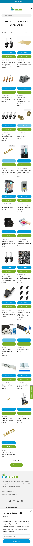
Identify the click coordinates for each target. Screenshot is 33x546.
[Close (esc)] (30, 511)
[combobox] (17, 15)
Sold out (24, 125)
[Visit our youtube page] (18, 501)
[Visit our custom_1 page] (22, 501)
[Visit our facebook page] (10, 501)
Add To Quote (9, 56)
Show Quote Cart (31, 392)
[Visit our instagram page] (14, 501)
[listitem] (16, 1)
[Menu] (2, 9)
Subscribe (16, 541)
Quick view (9, 52)
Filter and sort (8, 33)
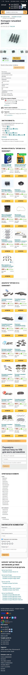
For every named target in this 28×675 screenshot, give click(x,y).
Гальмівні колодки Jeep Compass (11, 588)
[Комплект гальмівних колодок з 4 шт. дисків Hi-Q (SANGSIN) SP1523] (20, 418)
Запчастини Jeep (6, 586)
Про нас (7, 1)
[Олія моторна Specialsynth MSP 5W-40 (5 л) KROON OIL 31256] (20, 158)
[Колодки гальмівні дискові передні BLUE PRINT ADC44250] (8, 343)
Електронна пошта (7, 533)
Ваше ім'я (4, 527)
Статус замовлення (6, 656)
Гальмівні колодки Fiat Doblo (10, 583)
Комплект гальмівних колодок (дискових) (20, 350)
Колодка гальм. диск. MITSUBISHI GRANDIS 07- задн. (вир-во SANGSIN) (7, 190)
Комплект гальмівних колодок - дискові (7, 240)
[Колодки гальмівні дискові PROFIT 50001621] (8, 418)
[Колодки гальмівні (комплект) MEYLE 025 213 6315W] (8, 368)
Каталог (3, 668)
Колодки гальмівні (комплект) (7, 375)
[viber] (4, 618)
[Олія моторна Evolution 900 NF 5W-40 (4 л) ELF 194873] (7, 158)
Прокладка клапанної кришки (20, 215)
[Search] (25, 12)
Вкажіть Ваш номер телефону (9, 65)
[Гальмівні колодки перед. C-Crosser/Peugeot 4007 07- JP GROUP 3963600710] (21, 292)
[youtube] (2, 618)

DIRECTION: Rewrite only the records in the stretch from the line containing "[Олія моторна Specialsynth" through the line containing "[Search] (25, 12)", keeping all their text, and shift each answer's coordinates by adding 94 to both numbers.

SOLUTION:
[Олія моторна Specialsynth MSP 5W-40 (5 л) KROON OIL 31256] (114, 252)
[Колодки гальмівні дискові передні BLUE PRINT ADC44250] (102, 437)
Електронна пошта (101, 627)
Ваше ім'я (98, 621)
Статус замовлення (100, 750)
Гальмівні колодки Fiat Doblo (104, 677)
Комплект гальмівних колодок (дискових) (114, 444)
Колодка гальм. диск. MITSUBISHI GRANDIS 07- задн. (вир-во SANGSIN) (101, 284)
Комплект гальмівних колодок - дискові (101, 334)
[Колодки гальмівні дискові PROFIT 50001621] (102, 512)
[Колодки гальмівні (комплект) MEYLE 025 213 6315W] (102, 462)
Каталог (97, 762)
Колодки гальмівні (комплект) (101, 469)
[viber] (98, 712)
[Олія моторна Evolution 900 NF 5W-40 (4 л) ELF 194873] (101, 252)
Прокладка клапанної кришки (114, 309)
[Search] (119, 106)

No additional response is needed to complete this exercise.